Copy task. Retype the whole listing exactly, omitting any picture in it.

════

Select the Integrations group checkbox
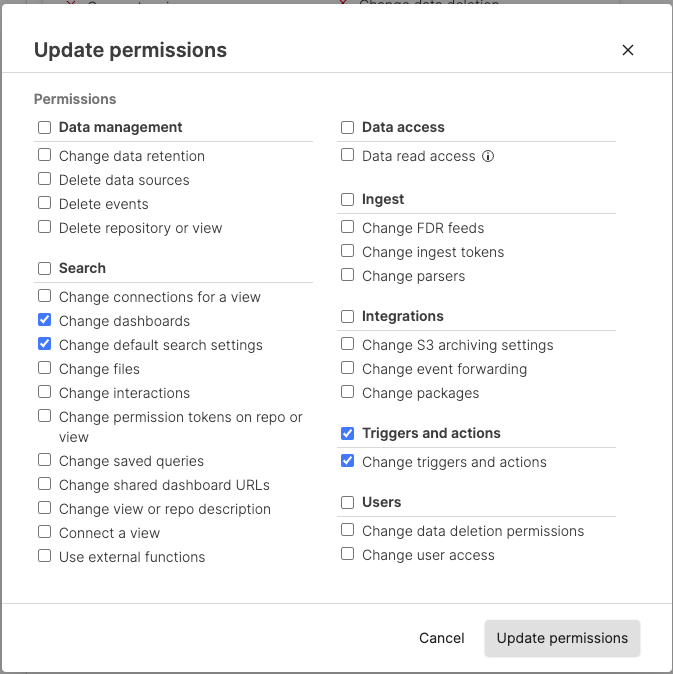tap(347, 316)
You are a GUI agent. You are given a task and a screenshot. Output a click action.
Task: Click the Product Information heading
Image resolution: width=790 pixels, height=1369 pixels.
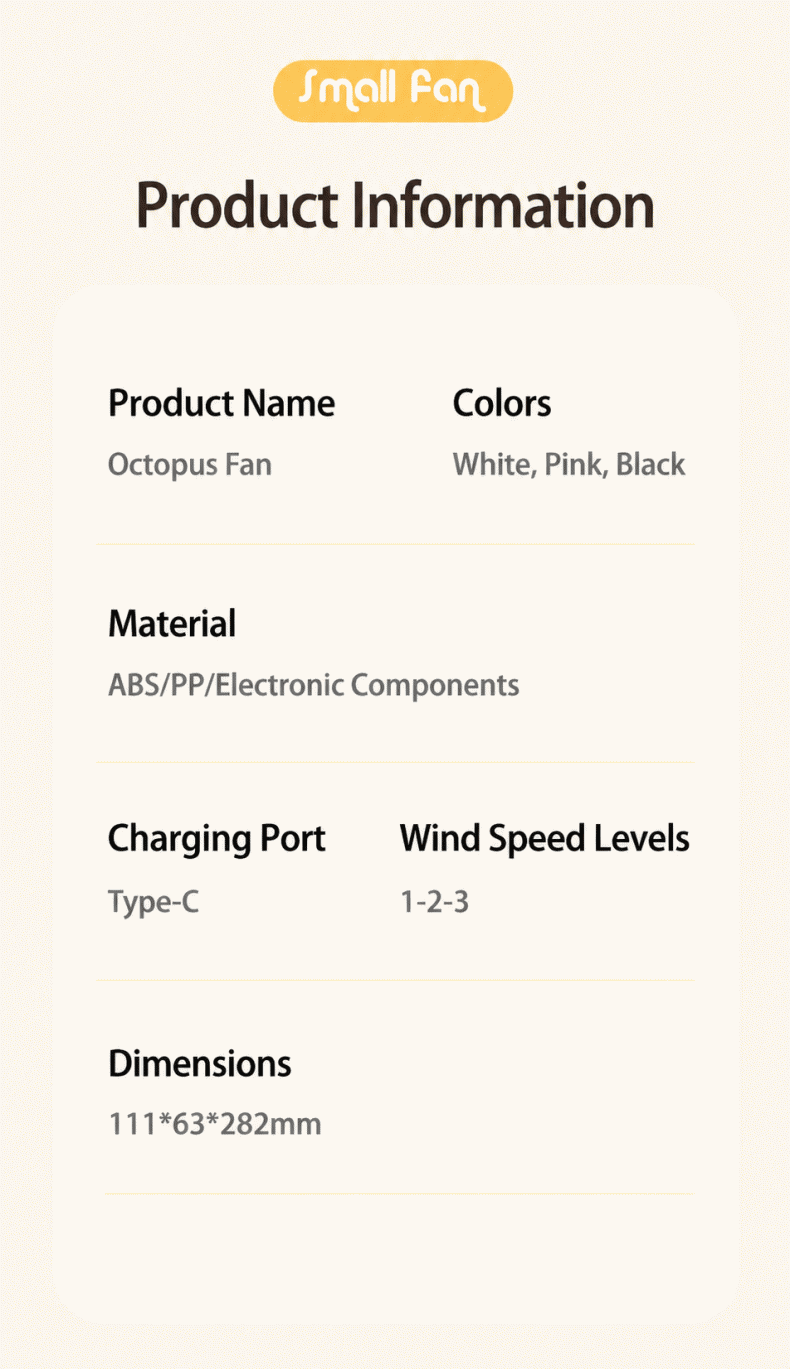click(395, 206)
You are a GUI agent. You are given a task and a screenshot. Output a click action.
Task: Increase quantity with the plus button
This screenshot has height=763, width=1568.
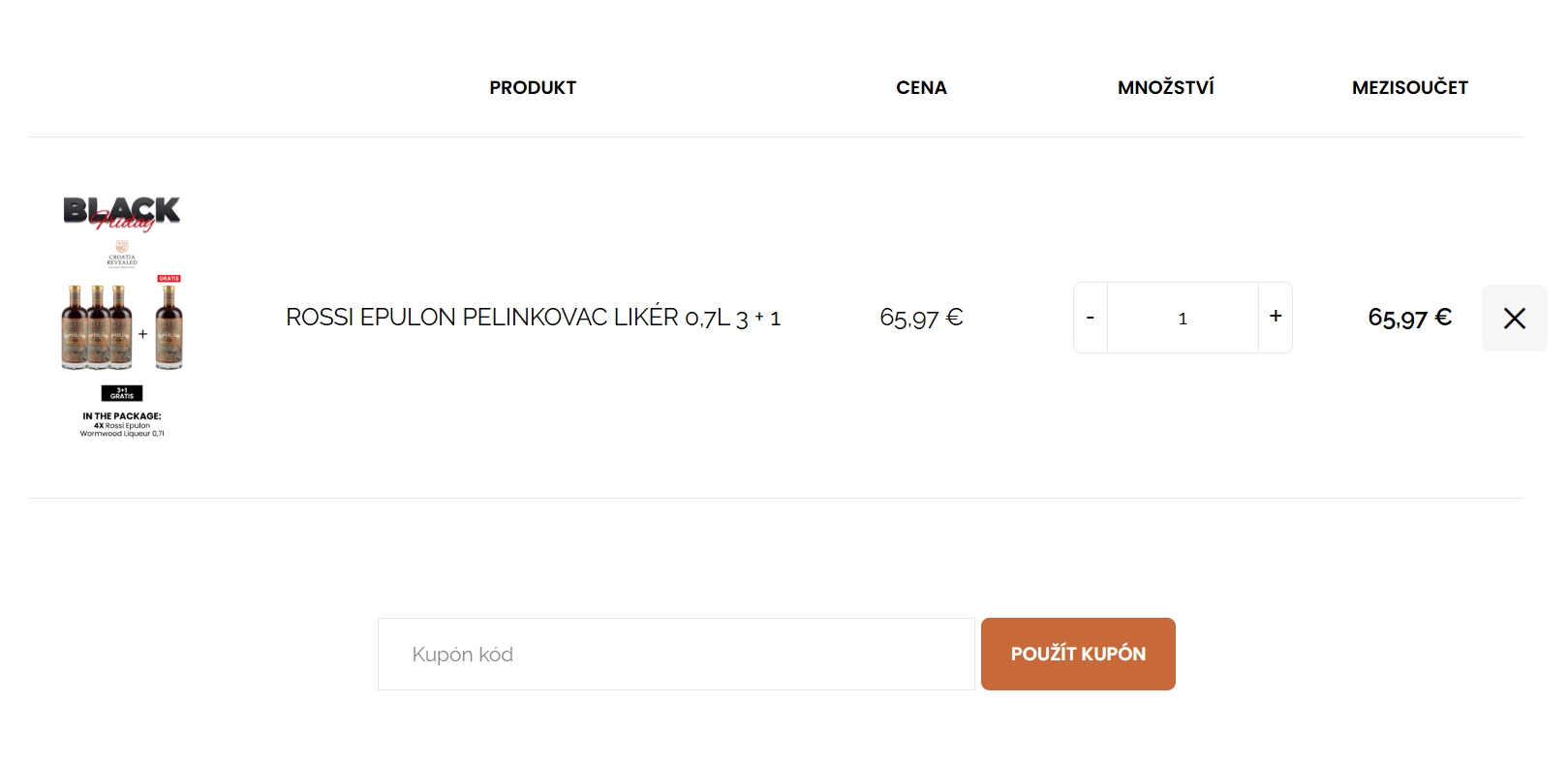pyautogui.click(x=1276, y=317)
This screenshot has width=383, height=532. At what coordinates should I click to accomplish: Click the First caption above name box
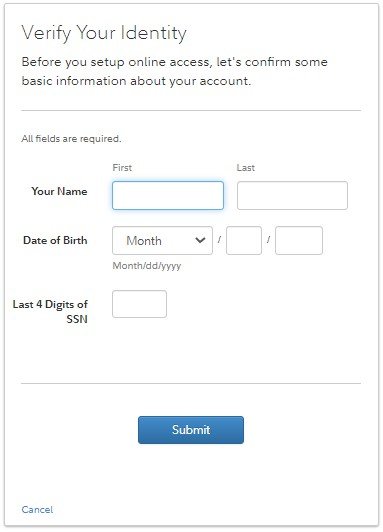point(122,168)
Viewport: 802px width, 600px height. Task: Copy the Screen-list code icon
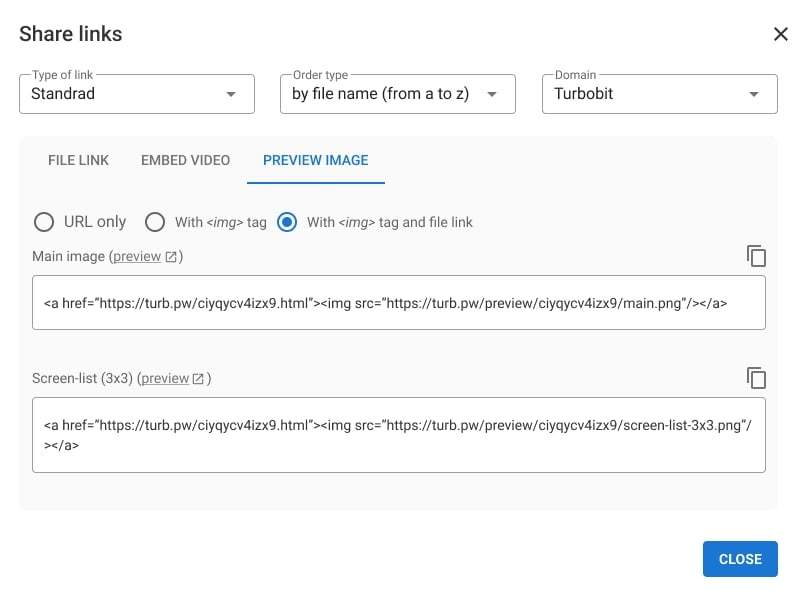[756, 378]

════

* The answer
Select the Integrations group checkbox
tap(347, 316)
You are a GUI agent. You are given a task and a screenshot. Output a click action.
Task: Click the Product Information heading
Image resolution: width=790 pixels, height=1369 pixels.
click(395, 206)
You are a GUI agent. You are given a task and a screenshot. Output a click action.
Task: Increase quantity with the plus button
This screenshot has height=763, width=1568.
pyautogui.click(x=1276, y=317)
This screenshot has width=383, height=532. At what coordinates should I click to accomplish: Click the First caption above name box
point(122,168)
Viewport: 802px width, 600px height. Task: Copy the Screen-list code icon
[756, 378]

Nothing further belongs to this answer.